# Another of the boys playing...



## RickGibbs (Dec 16, 2005)

Aleesha got this video later in the evening... Like I said, they've been going almost non stop.


----------



## Prov31 (Aug 16, 2006)

Another great movie. It is great to watch how they take turns being the one on his back on the floor. Our puppy class teacher would say that is perfect playing!


----------



## RickGibbs (Dec 16, 2005)

And Samson isn't nearly as fierce as he looks when he's showing his teeth....

Sometimes, they'll take a short break, and Samson gets one of their toys and will go stand with it in Cosmo's face, growling, just trying to egg him on into playing some more together. It really is fun to see. I'm really feeling like they're getting really close.

And I really believe the snow helped get them started. They both starting acting like little puppies playing in the snow....


----------



## Katiesmommy (Sep 10, 2006)

Do they ever get crazy out of control while playing that they end up knocking things over or banging into things lol?


----------



## Booker (Nov 14, 2006)

Thanks for those vids Rick...I enjoy watching them frolick together  and they've helped confirm our decision to purchase another puppy in the new year for Booker to grow up with!


----------



## Brandy's Mom (Oct 5, 2005)

It's incredible how well they are getting along. How does Cosmo interact with the family? Any issues? And does Sampson get jealous if you show Cosmo attention?


----------



## RickGibbs (Dec 16, 2005)

Katiesmommy said:


> Do they ever get crazy out of control while playing that they end up knocking things over or banging into things lol?


They haven't knocked anything over, yet. But that's my wifes worries, too. She's not a big fan of them playing after she goes to bed, either, since they play right above our bedroom...


----------



## RickGibbs (Dec 16, 2005)

Booker said:


> Thanks for those vids Rick...I enjoy watching them frolick together  and they've helped confirm our decision to purchase another puppy in the new year for Booker to grow up with!


And Cosmo was supposed to be a problem dog...(have you seen the original posts about him? He was supposed to be put to sleep a few weeks ago in Houston).

Sure feels like we got a great deal with him, though.


----------



## njb (Oct 5, 2006)

Woody and Julie would try to play like that--in the bed with me. Wrong answer---


----------



## RickGibbs (Dec 16, 2005)

njb said:


> Woody and Julie would try to play like that--in the bed with me. Wrong answer---


:lol: They haven't tried that yet. Cosmo hasn't been able to get in our bed without help. He's not the jumper Samson is....


----------



## RickGibbs (Dec 16, 2005)

Brandy's Mom said:


> It's incredible how well they are getting along. How does Cosmo interact with the family? Any issues? And does Sampson get jealous if you show Cosmo attention?

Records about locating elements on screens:
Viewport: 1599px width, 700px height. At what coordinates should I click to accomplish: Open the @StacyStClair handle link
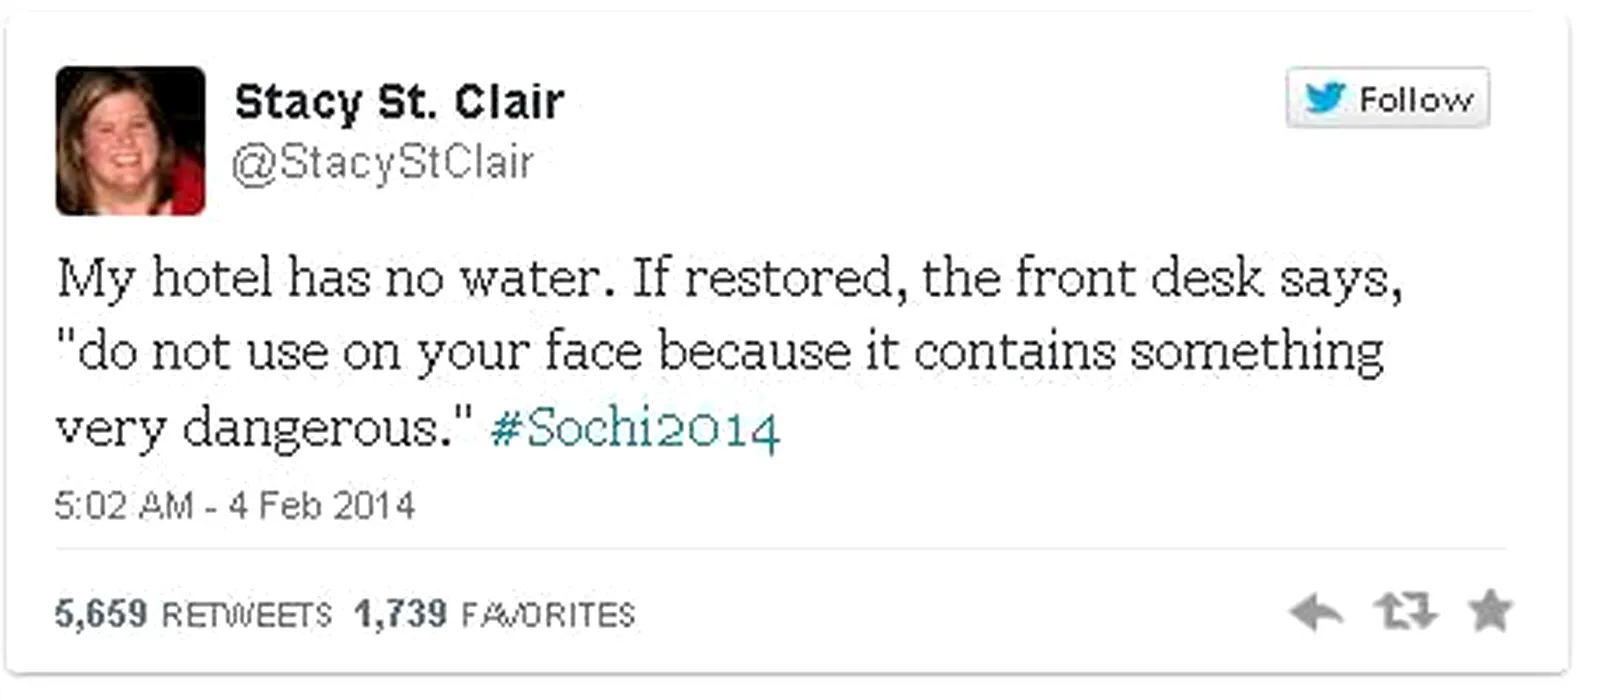coord(382,163)
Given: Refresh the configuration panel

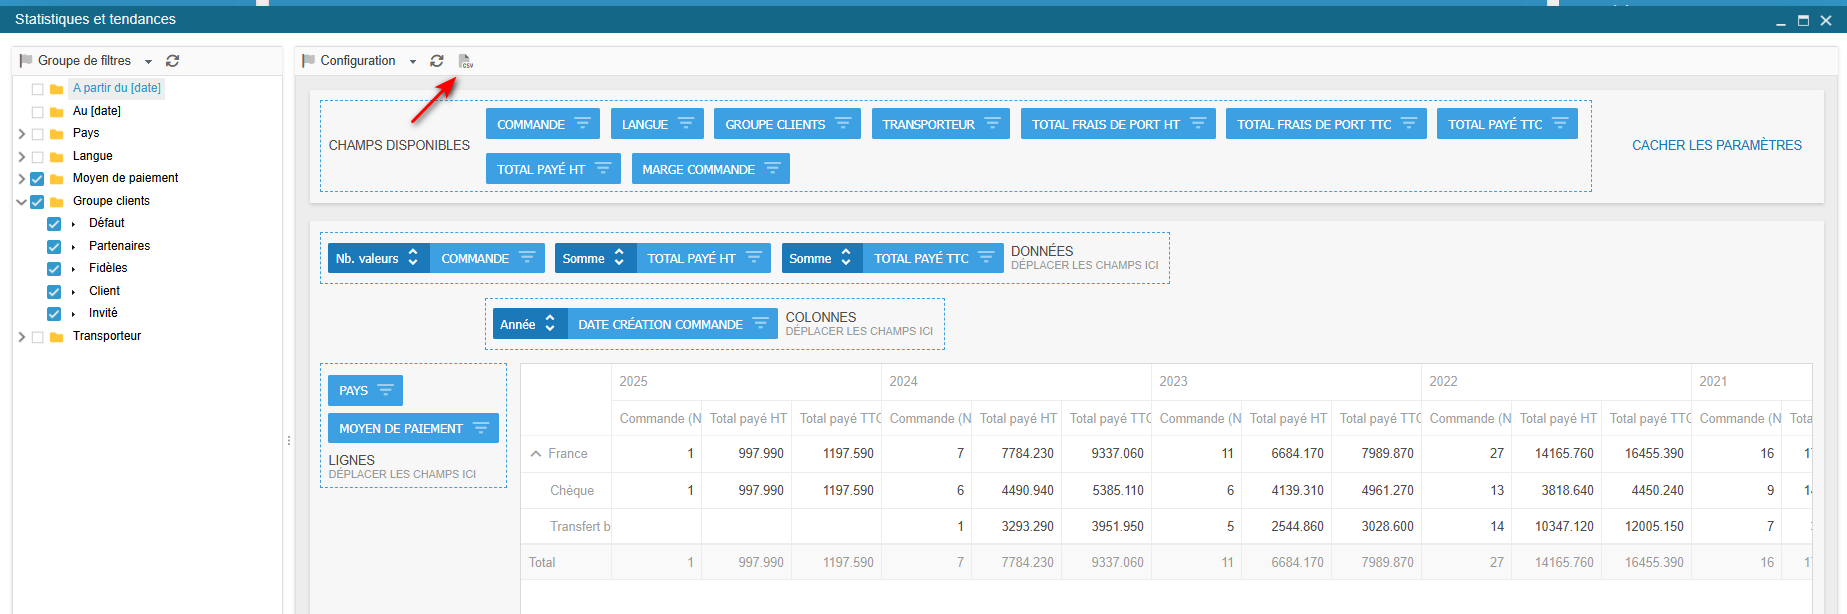Looking at the screenshot, I should (x=437, y=61).

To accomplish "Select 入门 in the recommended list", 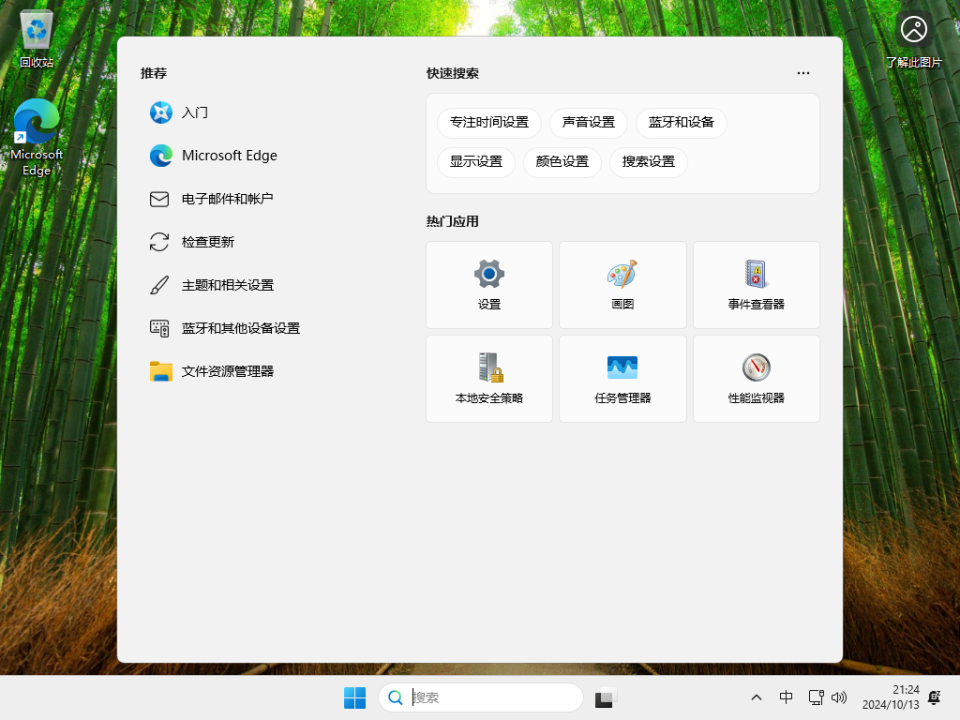I will click(x=193, y=113).
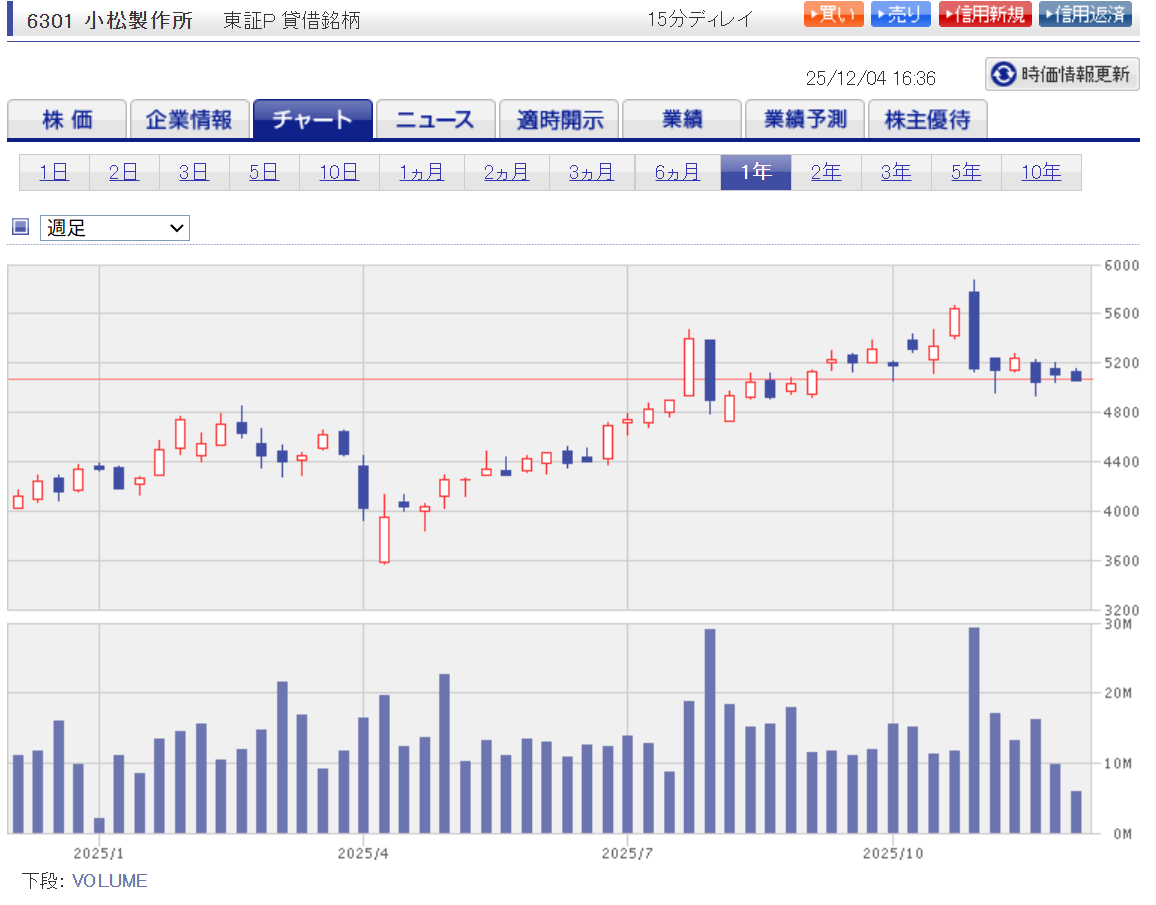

GOAL OF THE EXERCISE: Continue the forum thread about the two dogs, Samson and Cosmo, from the point where it stops.

EXERCISE OUTPUT:
Initially, night one after we got him, he snapped at Riley....but he had been in a deep sleep and seemed to be startled. And that's really been the only incident. 

When my wife comes home from work, he's constantly laying at her feet. He gets just as excited as Samson when any of the kids come home from school. And he loves laying across Riley's legs when we're in his room playing video games. He's really a great dog...

Yeah, Samson acts jealous at times. He's right there whenever Cosmo's getting petted. But I have no problems petting them both at the same time.


----------



## Carsonsdaddy (Nov 1, 2006)

RickGibbs said:


> Yeah, Samson acts jealous at times. He's right there whenever Cosmo's getting petted. But I have no problems petting them both at the same time.


I bet you don't!  It's like everything that is great about these dogs...times 2!!


----------



## Booker (Nov 14, 2006)

RickGibbs said:


> And Cosmo was supposed to be a problem dog...(have you seen the original posts about him? He was supposed to be put to sleep a few weeks ago in Houston).
> 
> Sure feels like we got a great deal with him, though.


I've been looking for those original posts to read about Cosmo...having trouble finding them..where do I look?


----------



## ontariogolden (Oct 24, 2006)

I love the videos that everyone posts! It's so great to get a visual of everyone's dogs!


----------



## RickGibbs (Dec 16, 2005)

Booker said:


> I've been looking for those original posts to read about Cosmo...having trouble finding them..where do I look?


Here's the thread where it all happened:

http://www.goldenretrieverforum.com...ioral-problems-issues/10723-kennel-craze.html


----------



## Maggies mom (Jan 6, 2006)

Great video.... Glad they have become great buddies......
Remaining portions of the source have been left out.